Magnus: yes, otherwise you’re not playing fairly. Network will prefer the ECN
traffic, but not actually get the payoff of a ECN-behaving client.
#### Continuous Verification
Magnus: packet duplication makes this hard, you can get slop in the counters,
list discussion on this ongoing.
#### Congestion Experienced
Magnus: Classical ECN behavior, but we can do experiments. Text points to 8311.
#### Connection Migration
Magnus: new paths start with capability check, if already working then continue
in continuous verification.
Brian: Is there a linkability problem here?
Magnus: No, always ECT on path probing.
Christian: Is it possible to set CE in order to ensure it makes it to the end
of the path?
Magnus: Hard. Stack might allow ECT but not CE.
Magnus: Probe not yet fully spec’d out, blackhole mitigation is impossible. As
currently laid out, mark probes too.
Brian: The bit of information that leaks here is that the endpoint doesn’t
support userspace ECT, which is not much.
#### Issue: ACK Frequency and Recovery Period
Ian: Any time a packet is newly missing, an ACK is sent immediately. It might
make sense to treat a CE counter increase the same, this fixes the ACK
frequency. Let’s split off the details of ACK frequency optimizations for this
mechanism from this PR.
Magnus: This is a very simple rule…
Jana: Spec says this
Magnus: PR doesn’t yet.
Ian: Treating CE marks as much as possible like newly missing packets is a good
idea.
Jana: With a loss, you want to send a few immediate acks, with CE one should be
enough.
Magnus (AI): will update this PR to say this
Kazuho: Issue here: as you transmit more packets, cumulative counters get
bigger, more overhead, higher ack frequency means this hurts us more. Alternate
design (bitmaps against inflight map) would work better...
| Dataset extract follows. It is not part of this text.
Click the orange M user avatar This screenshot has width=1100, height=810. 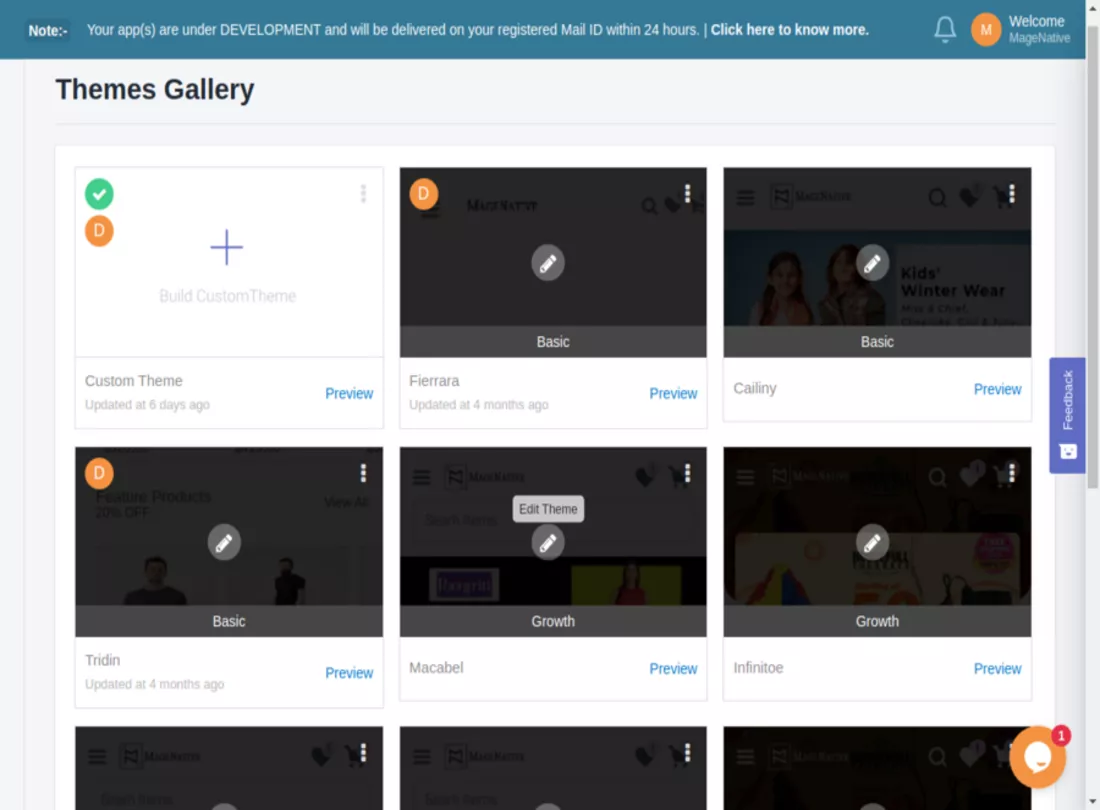click(986, 30)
Jana: Hard to compress. ACK loss.
Kazuho: Can only carry bitmap for newly acked packets
Jana: need some more redundancy to account for ack loss, but this seems better
than current scheme.
Magnus: Being explicit about which was marked doesn’t give you much from a CC
standpoint. Cumulative counters get bigger, yes, other encodings might fix that
(such as truncating and reporting low bits). I want to get to a baseline, then
talk about the details.
#### QUIC ACK Frequency Considerations
Magnus: this NOT ECN, came up during design process...
Kazuho: why RTT/4?
Magnus: maintains recovery period for ECN is the starting point.
Kazuho: Could be 2 or 8?
Ian: GQUIC changed to always using RTT/4, totally independent of Magnus’ work,
did not check RTT/2, RTT/8. In practice fairly similar, /4 had identical app
performance, fewer ACKs. Coupled with ack per ten, but this works well because
we use BBR. We chose minRTT, not sRTT, so would need to rerun experiments. Did
not recommend lower bound, need to do that. Would set it based on expected
timer granularity. In userspace on most systems 1-2ms is expected.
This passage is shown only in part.